Les ministres ont également évalué les progrès enregistrés dans la mise en œuvre de la carte nationale d’identité biométrique et du passeport de l’AES, ainsi que dans l’harmonisation des procédures de contrôle routier entre le Burkina Faso, le Mali et le Niger.
Les participants ont également annoncé la future interopérabilité des bases de données sur les personnes et les objets recherchés entre les trois pays. Cette mesure vise à améliorer le partage du renseignement et à renforcer la lutte contre le terrorisme, la criminalité transnationale organisée et les autres menaces transfrontalières.
Présidant la cérémonie d’ouverture, le ministre burkinabè de la Sécurité, Mahamadou Sana, a indiqué que les discussions portent notamment sur un protocole additionnel en matière de sécurité et un arrangement technique relatif au contrôle routier. Selon lui, ces textes renforceront le cadre juridique et opérationnel de la Confédération, tout en contribuant à réduire les rackets et les tracasseries sur les principaux axes routiers.

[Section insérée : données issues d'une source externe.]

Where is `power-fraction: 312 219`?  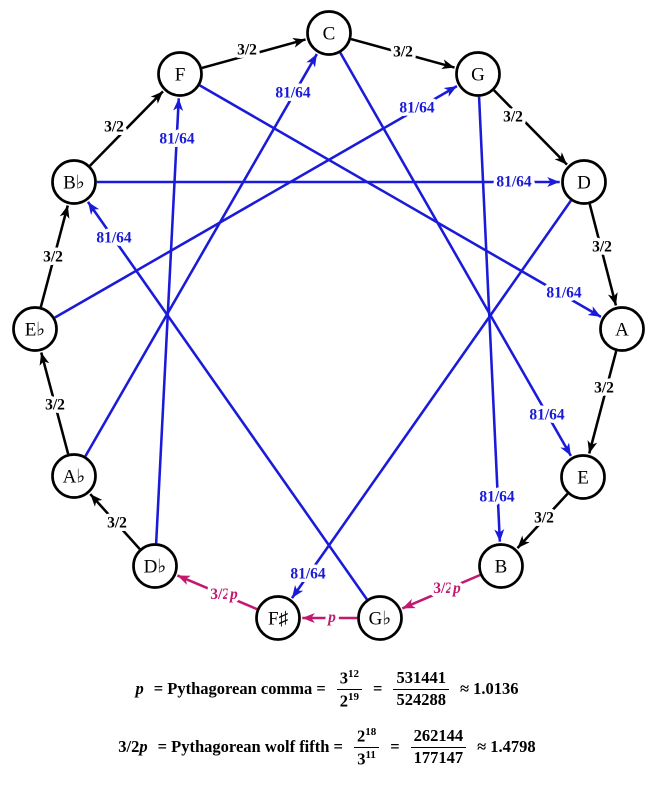
power-fraction: 312 219 is located at coordinates (350, 690).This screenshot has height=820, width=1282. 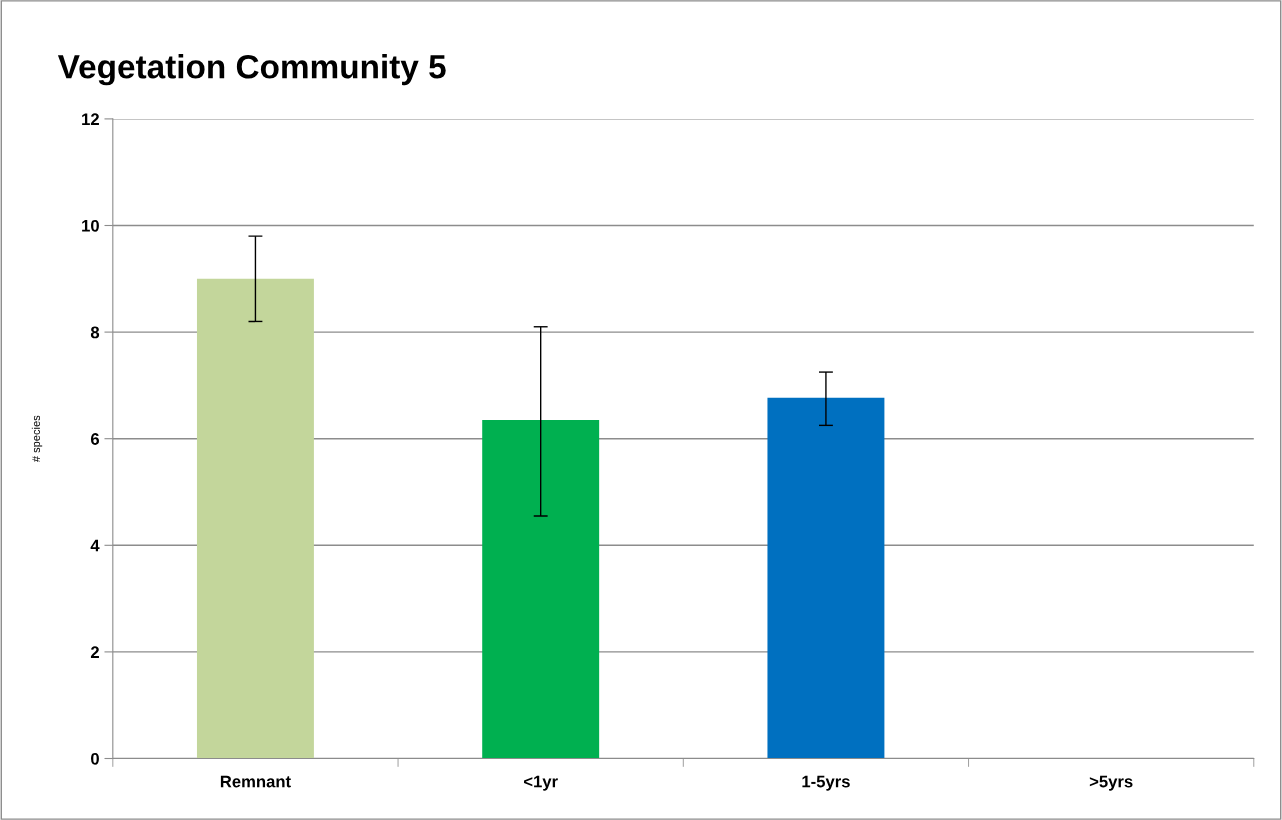 What do you see at coordinates (90, 226) in the screenshot?
I see `y-tick-label: 10` at bounding box center [90, 226].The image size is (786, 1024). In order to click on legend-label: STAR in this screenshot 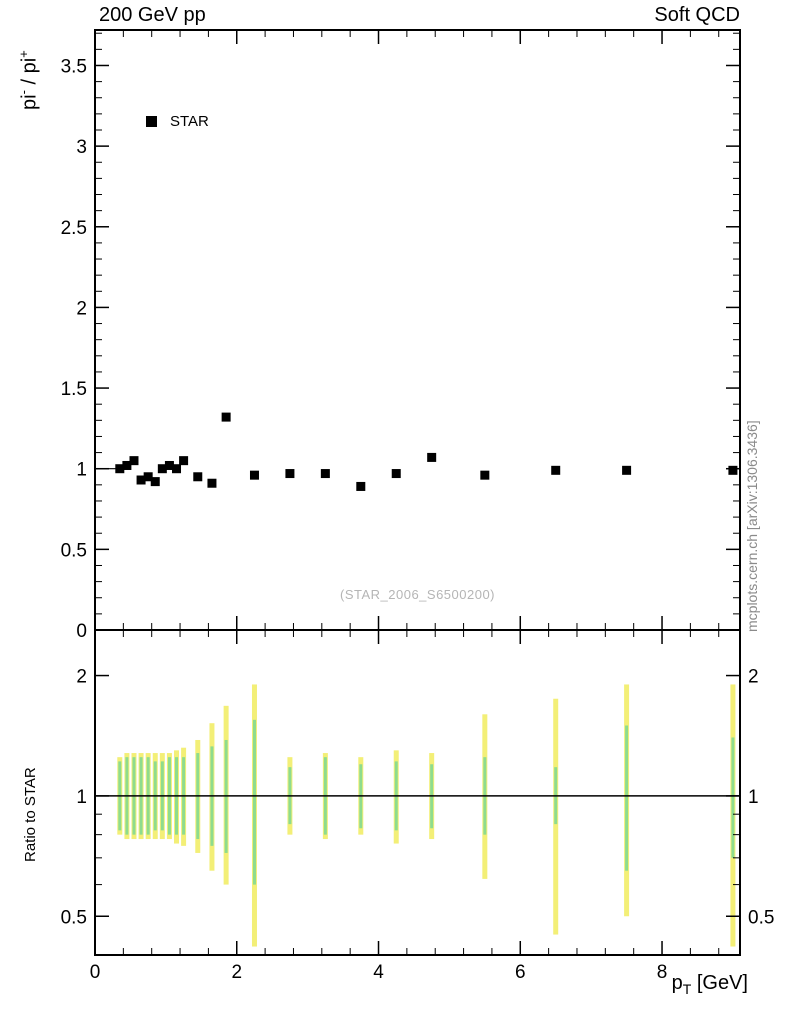, I will do `click(190, 122)`.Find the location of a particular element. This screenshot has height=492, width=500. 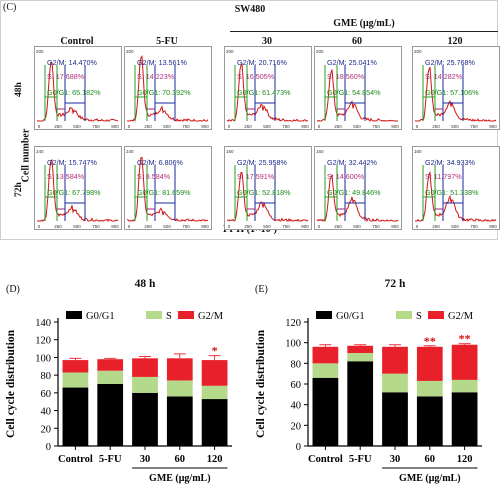

pct-g2m: G2/M: 13.561% is located at coordinates (162, 62).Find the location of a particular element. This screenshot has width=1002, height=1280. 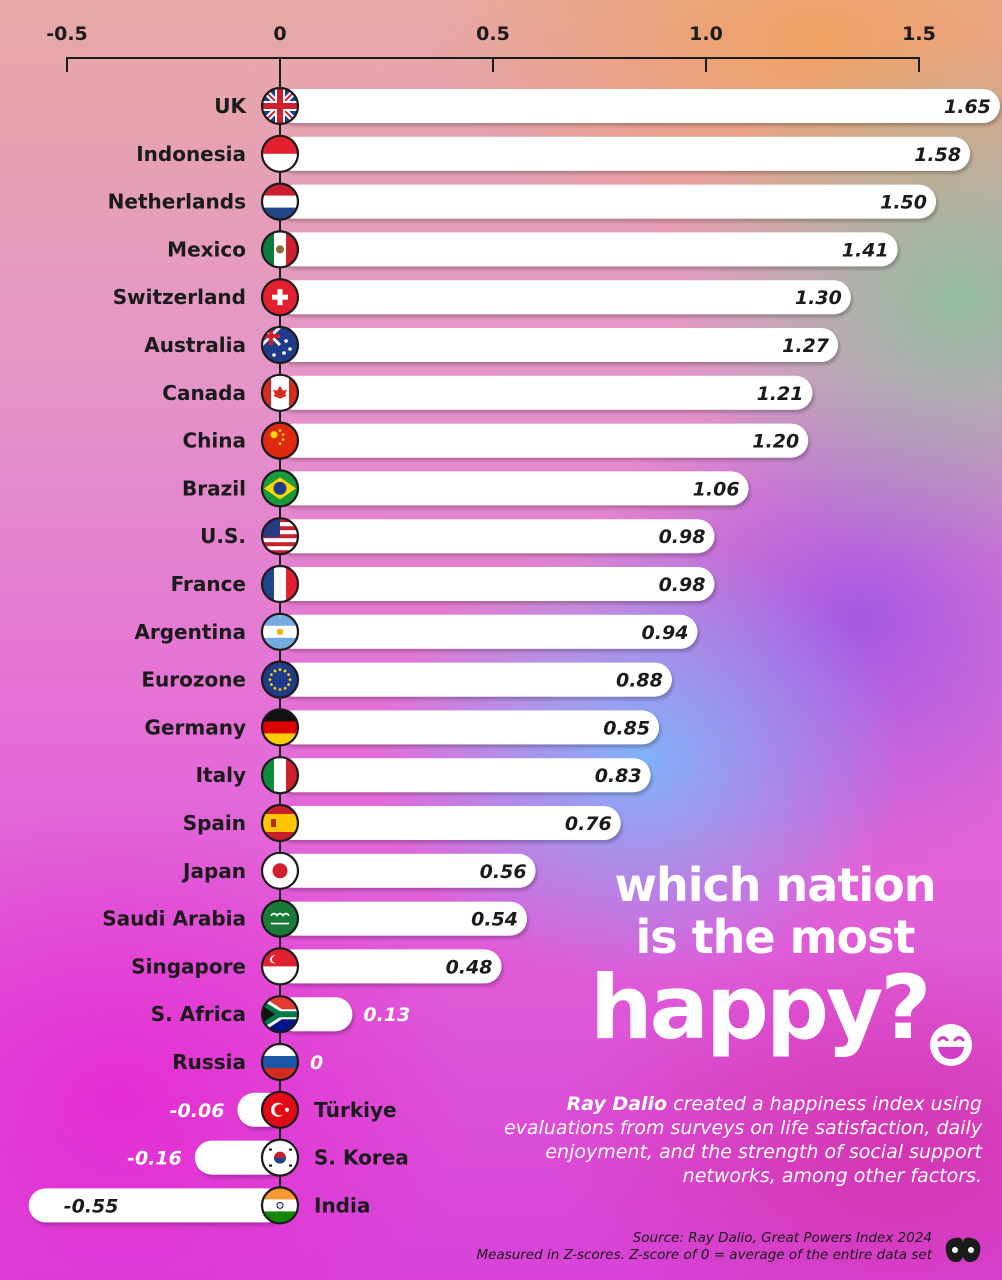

Représentant le Mali, Oumar Sogoba a réaffirmé la volonté des États membres de renforcer leur coopération face aux défis sécuritaires grâce à la mutualisation des moyens, à la coordination des actions et à l’harmonisation des stratégies.
De son côté, le ministre nigérien de l’Intérieur et de la Sécurité publique, le général de division Mohamed Toumba, a salué les conclusions des experts et appelé à l’adoption des projets de textes, qu’il a qualifiés d’instruments essentiels pour consolider la sécurité et faciliter la libre circulation dans l’espace confédéral.
Cette rencontre illustre la volonté du Burkina Faso, du Mali et du Niger d’accélérer l’intégration sécuritaire de leur espace confédéral en renforçant les mécanismes communs de coopération et de circulation.